They came together, citizen soldiers, in the summer of 1942, drawn to Airborne by the $50 monthly bonus and a desire to be better than the other guy. And at its peak—in Holland and the Ardennes—Easy Company was as good a rifle company as any in the world.
From the rigorous training in Georgia in 1942 to the disbanding in 1945, Stephen E. Ambrose tells the story of this remarkable company. In combat, the reward for a job well done is the next tough assignment, and as they advanced through Europe, the men of Easy kept getting the tough assignments.
They parachuted into France early D-Day morning and knocked out a battery of four 105 mm cannon looking down Utah Beach; they parachuted into Holland during the Arnhem campaign; they were the Battered Bastards of the Bastion of Bastogne, brought in to hold the line, although surrounded, in the Battle of the Bulge; and then they spearheaded the counteroffensive.

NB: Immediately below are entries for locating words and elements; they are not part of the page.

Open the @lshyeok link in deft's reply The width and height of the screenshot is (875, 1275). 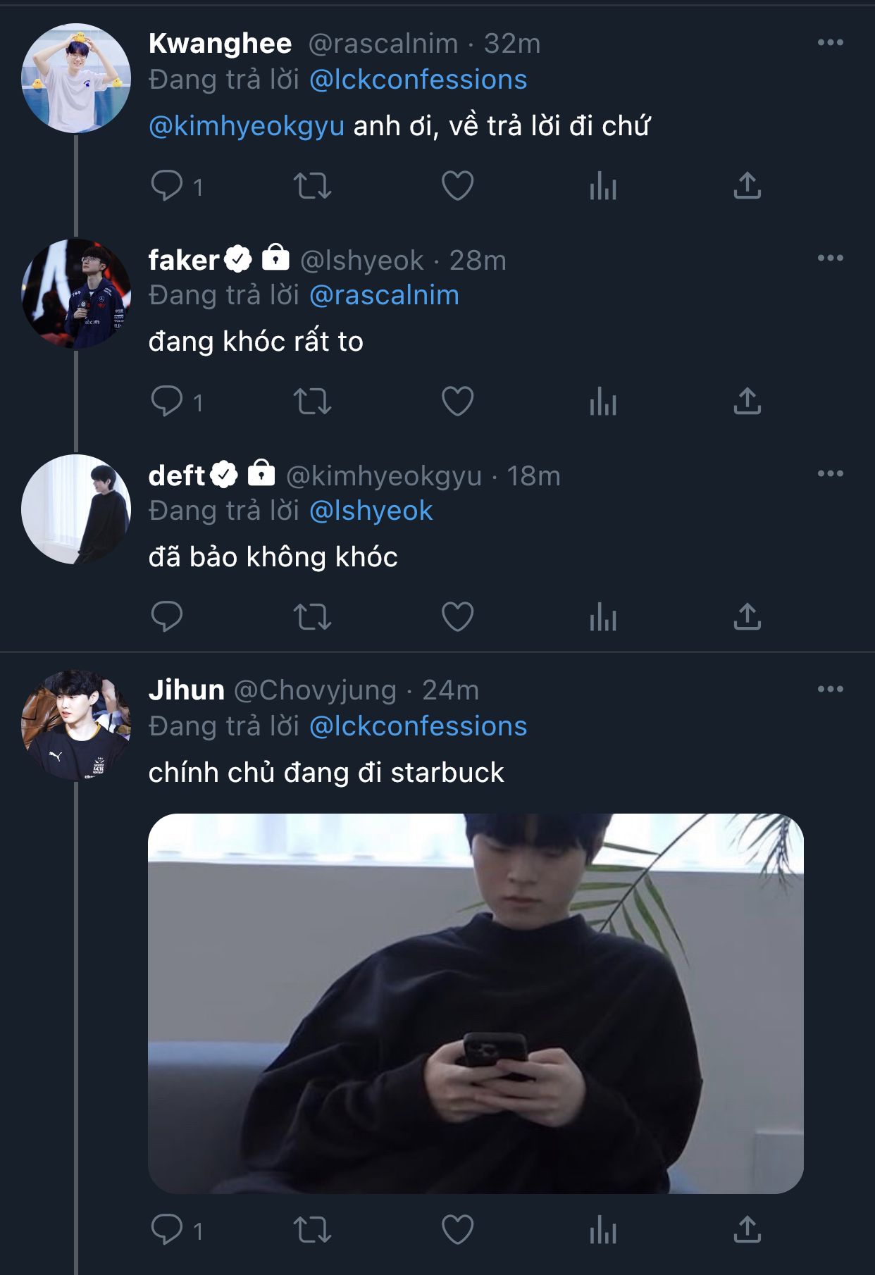pos(371,511)

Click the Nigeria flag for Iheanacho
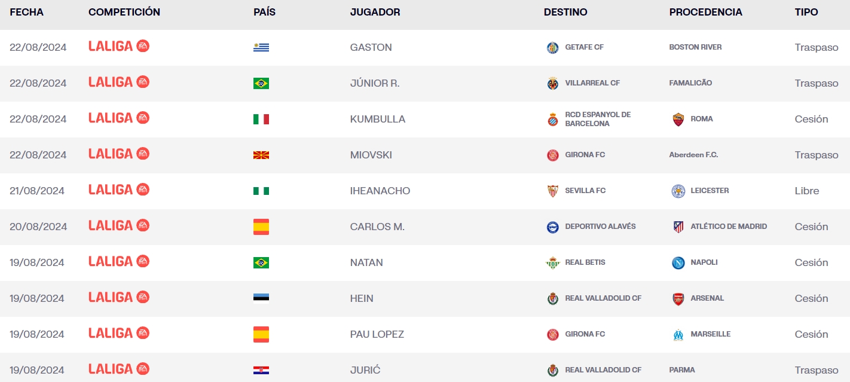(x=261, y=191)
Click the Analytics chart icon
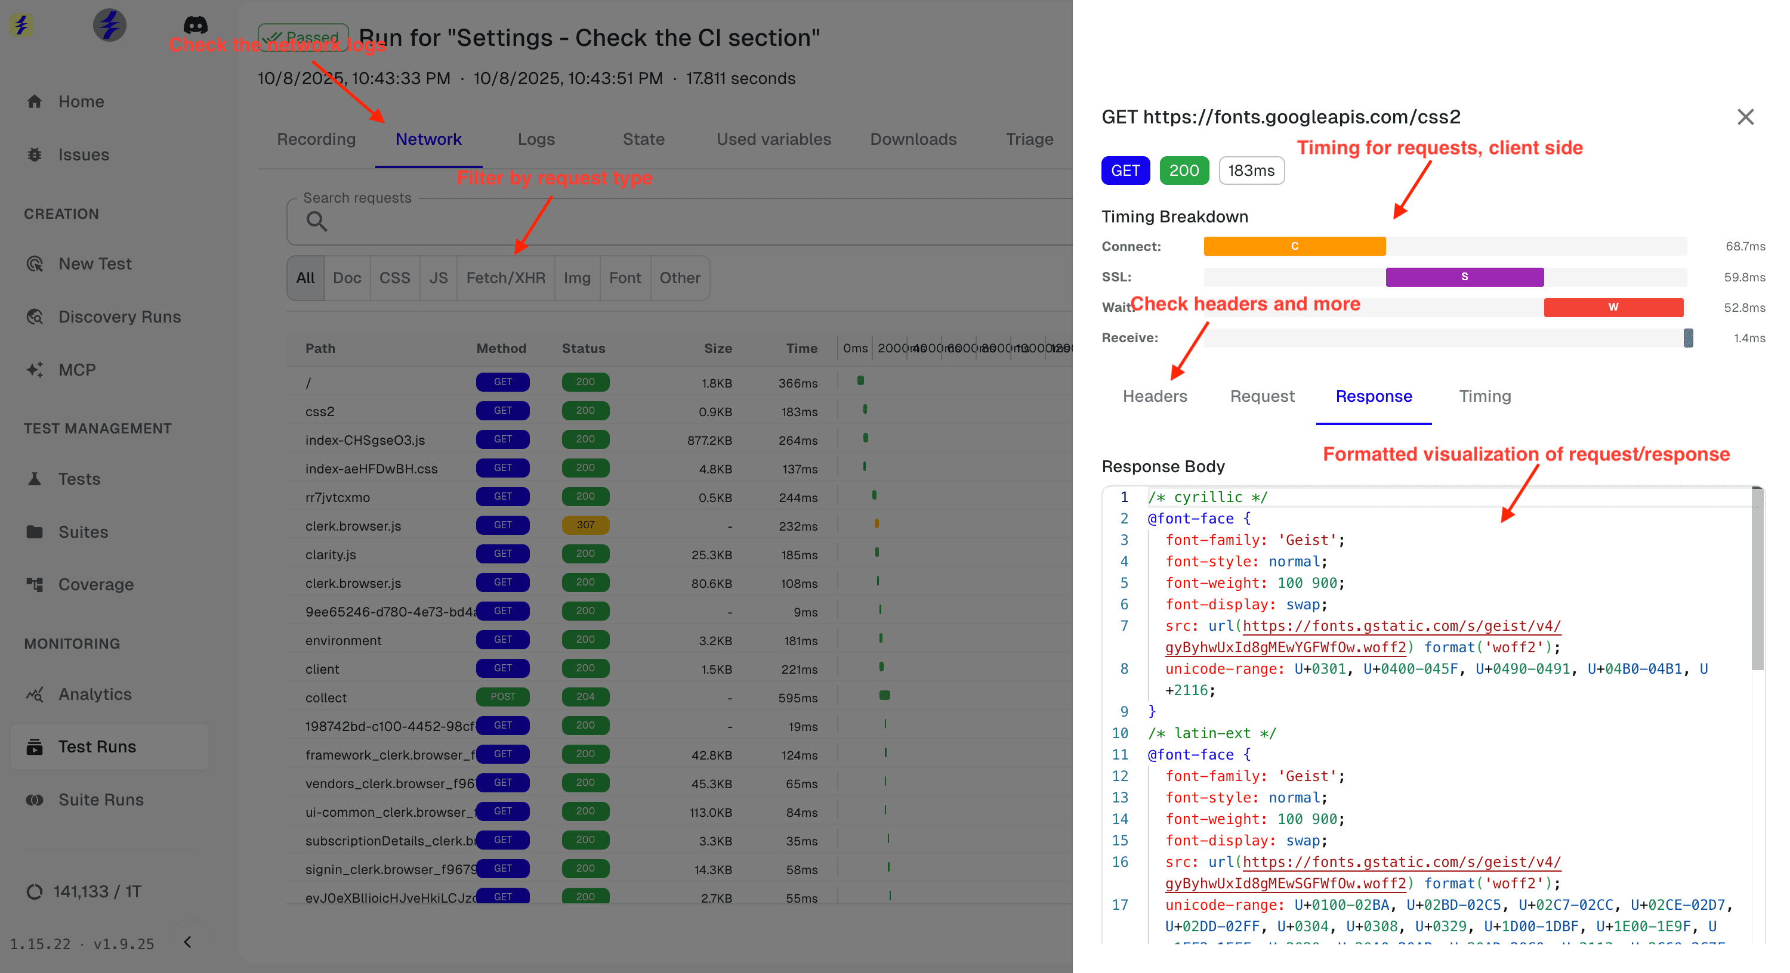1790x973 pixels. tap(35, 694)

Finally, they captured Hitler's Bavarian outpost, his Eagle's Nest at Berchtesgaden.
They were rough-and-ready guys, battered by the Depression, mistrustful and suspicious. They drank too much French wine, looted too many German cameras and watches, and fought too often with other GIs. But in training and combat they learned selflessness and found the closest brotherhood they ever knew. They discovered that in war, men who loved life would give their lives for them.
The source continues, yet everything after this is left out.